Nous devons chercher à ressentir la force de ce raisonnement. Les deux articles fondamentaux de la religion chrétienne sont la grâce de Dieu et la mort du Christ. L'Évangile chrétien est l'Évangile de la grâce de Dieu. La foi chrétienne est la foi au Christ crucifié. Aussi, si l'on continue à affirmer que la justification s'obtient par les oeuvres, et que l'on peut gagner son salut par ses propres efforts, l'on détruit les fondements mêmes de la religion chrétienne. Quiconque raisonne ainsi anéantit la grâce de Dieu (car si le salut est par les oeuvres, il n'est pas par la grâce) et rend superflue la mort du Christ (car si le salut dépend de nos propres oeuvres, alors l'oeuvre du Christ était inutile).

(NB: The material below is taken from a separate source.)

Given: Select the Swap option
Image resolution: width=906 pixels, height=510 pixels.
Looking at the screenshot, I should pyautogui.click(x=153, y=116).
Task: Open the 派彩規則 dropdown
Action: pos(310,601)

Néanmoins, un nombre considérable de personnes, tout comme les judaïsants, se rendent coupables de ces erreurs. Ils cherchent à se recommander auprès de Dieu par leurs propres oeuvres. Ils pensent qu'il est noble d'essayer de gagner leur passage vers Dieu et vers le ciel. Cependant, en réalité, cette tentative est tragiquement ignoble, car elle revient à nier à la fois la nature de Dieu (en refusant de le laisser exercer sa grâce) et la mission du Christ (en lui laissant entendre que ce n'était pas la peine de mourir sur la croix). En effet, si nous sommes maîtres de notre propre destin et pouvons nous sauver nous-mêmes, alors à la fois la grâce de Dieu et la mort du Christ s'avèrent superflues.

CONCLUSION

Quatre vérités semblent se détacher de ce paragraphe.

D'abord, la justification (l'acceptation par Dieu) est le plus grand besoin de l'homme. Par comparaison, tous ses autres besoins paraissent bien insignifiants. Comment pouvons-nous être en règle avec Dieu afin de passer l'éternité sous sa faveur et à son service ?

En second lieu, la justification ne s'obtient nullement par les oeuvres de la Loi, mais seulement par la foi en Christ. Luther exprime cette vérité de façon succincte : « Je dois écouter l'Evangile qui m'enseigne, non ce que je devrais faire (c'est là le rôle de la Loi), mais ce que Jésus-Christ, le Fils de Dieu, a fait pour moi : à savoir, il a souffert et il est mort pour me délivrer du péché et de la mort ».34

34 Luther, p. 101.

En troisième lieu, placer sa confiance en soi-même et non en Jésus-Christ constitue une insulte à la fois à la grâce de Dieu et à la croix du Christ, car cette attitude revient à déclarer les deux superflues.

En quatrième lieu, placer sa confiance en Jésus-Christ et être ainsi uni à lui revient à commencer une vie nouvelle. Si nous sommes « en Christ », nous sommes plus que justifiés : nous découvrons que nous sommes en réalité morts et ressuscités avec lui. Ainsi nous pouvons dire avec Paul : J'ai été crucifié avec le Christ. Ce n'est plus moi qui vis, c'est le Christ qui vit en moi. Ma vie en tant qu'homme, je la vis maintenant dans la foi au Fils de Dieu qui, par amour pour moi, s'est livré à la mort à ma place (vv. 19b, 20).